- Clown Car at the Ringling Brothers Barnum and Bailey Circus NY, NY (April 1977)
- Sun Bathers, Brighton Beach Parking Lot, Brooklyn, NY (May 1979)
- Riding the Coney Island Cyclone During Son of Sam Summer, Brooklyn, NY (August 1977)
- CBGB, NY, NY (April 1977)
- Jiveguy on Williamsburg Subway, Brooklyn, NY (March 1978)
- Crowning the Plainedge, High School Prom Queen, Huntington Town House, Huntington, NY (June 1976)
- Swinging in the Den with Stan ‘the Man’ Leffler. The Mystery Club, North Massapequa, NY (September 1975)
- King Shalom’s Rubies (The Mystery Club), Seaford, New York (June 1975)
- The Meisler, Forkash & Cash Clan Welcoming a Sweet New Year, North Massapequa, NY, (Rosh Hashanah 1974)
- Self-Portrait, Whopping it up with Leslie After Chauffeuring Mitch to the Prom, Huntington, NY (June 1976)
- Self-Portrait, My Childhood Bedroom Mirror, North Massapequa, NY (February 1976)
- Self-Portrait. Playmate Hostess, NY, NY (December 1978)

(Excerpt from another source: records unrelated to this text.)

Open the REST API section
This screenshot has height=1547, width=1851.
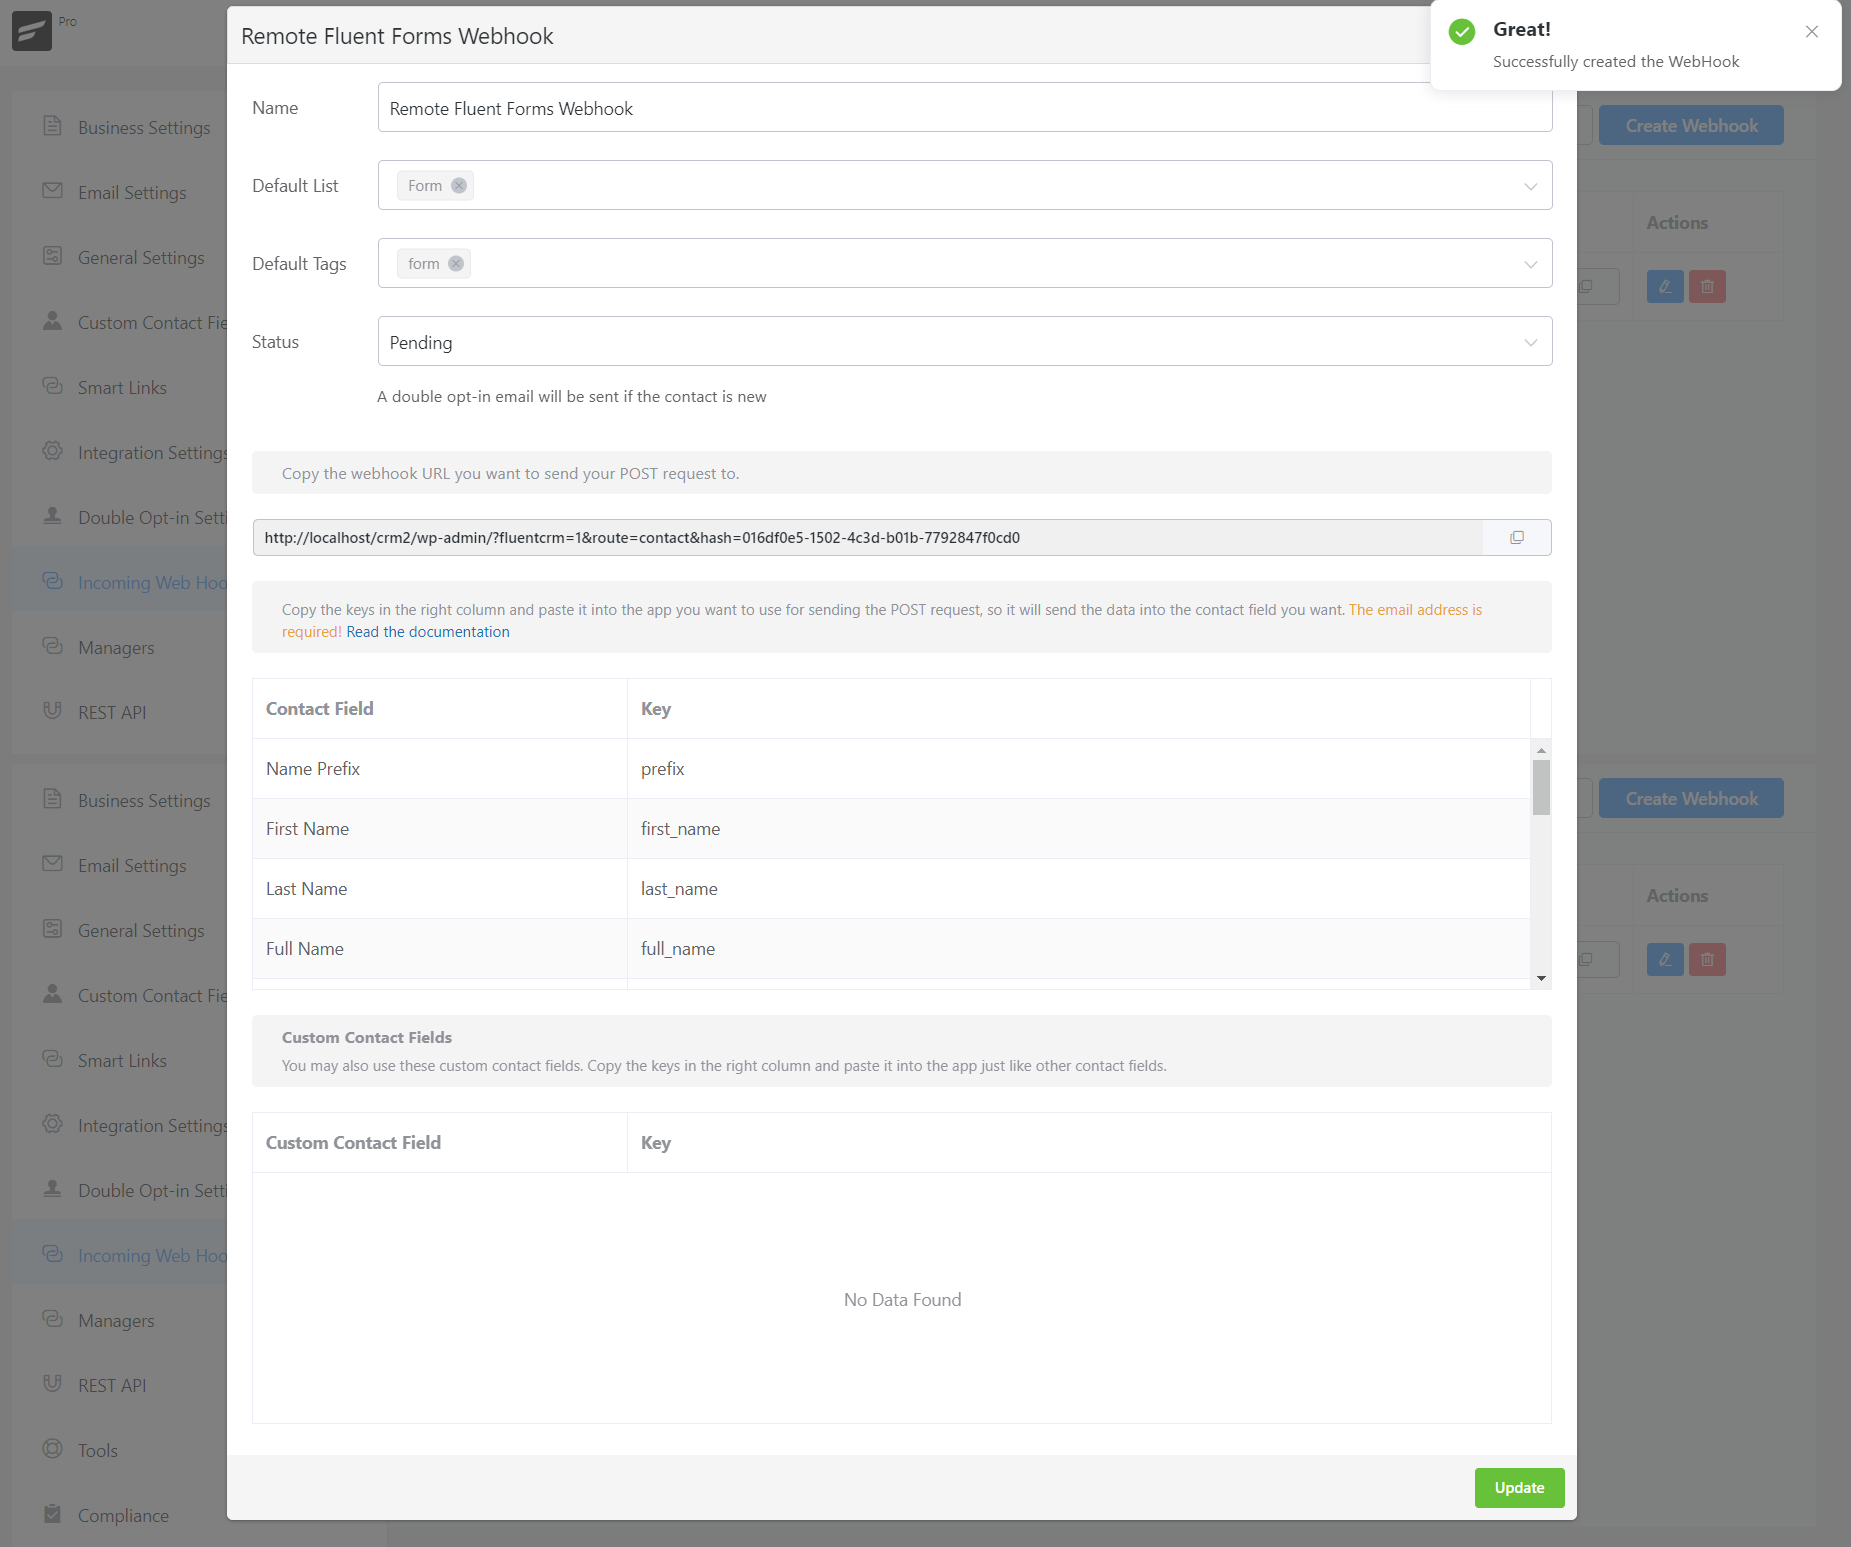(112, 712)
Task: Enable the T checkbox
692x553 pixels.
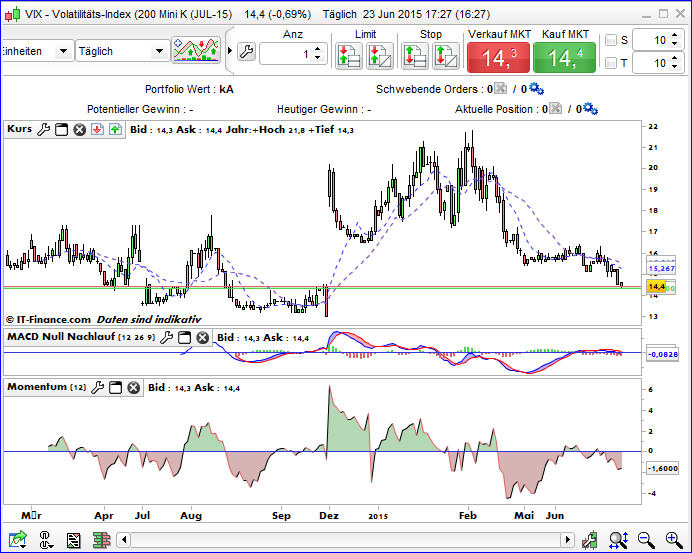Action: pos(611,64)
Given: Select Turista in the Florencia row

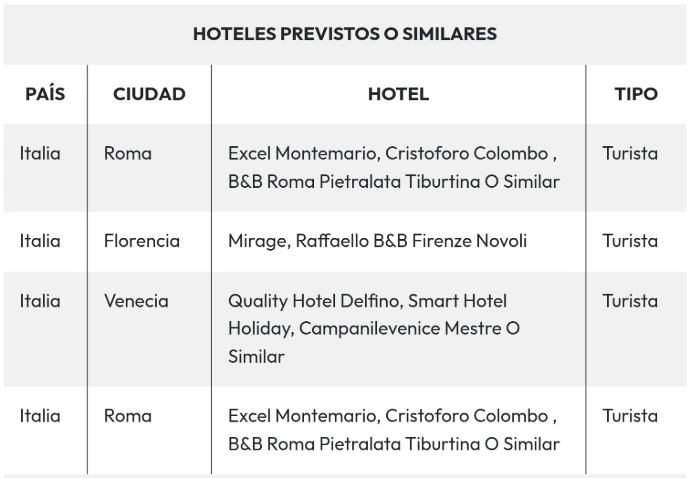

These photos are from my book Purgatory & Paradise: SASSY ’70s Suburbia & The City. Here is an excerpt from my introduction:
My grandparents came from Eastern Europe to escape pogroms and persecution. It was the Great Depression and both families were poor. My dad, Jack Meisler, married Sylvia Schulman on furlough from the Coast Guard during WWII. Thanks to the GI Bill, they bought a home on the site of a former Chinese vegetable farm in Massapequa, Long Island. They helped found Congregation Beth El, were Presidents of The Knights of Pythias, Pythian Sisters and Temple Sisterhood. Best of all, they co-founded The Mystery Club: eleven couples that went on adventurous outings to places like a haunted house, séance, nudist colony, and gay bathhouse. Brother Mitch arrived during 1st grade, and soon after, I got my first camera, The Adventurer.
In 1969 I went to Buffalo State and studied Art Ed. In In grad school at the University of Wisconsin I studied illustration and photography. After graduation, I moved to New York and studied with Lisette Model. The city was in fiscal and social turmoil, and I was in transition and chaos myself. My parents were divorcing, and I’d recently ‘come out.’ My cousins introduced me to artists, writers, musicians, feminists, activists and intellectuals in East Harlem and the Lower East Side.
In 1977 I went to The COYOTE Hookers Masquerade Ball, Mardi Gras in New Orleans, CBGB, discos, Fire Island, and the Hamptons. The gay and feminist movements were in full swing. I photographed the streets by day and the clubs at night. I received a Comprehensive Employment Training Act (CETA) Artists Grant, and began working for the American Jewish Congress, photographing Jewish NY and my own family roots. I got a hostess job at Playmate, then Winks and The Magic Carpet.
CETA ended in 1979. I did freelance illustration and taught art in public schools. I also began a relationship with a Massapequa girl — the designer of My ‘70s: Sweet and Sassy.. The book encapsulates my coming of age: The Bronx, suburbia, The Mystery Club, dance lessons, Girl Scouts, the Rockettes, the circus, school, mitzvahs, proms, feminism, Disco, Go-Go, Jewish and LGBT Pride, the New York streets, friendship, family and love.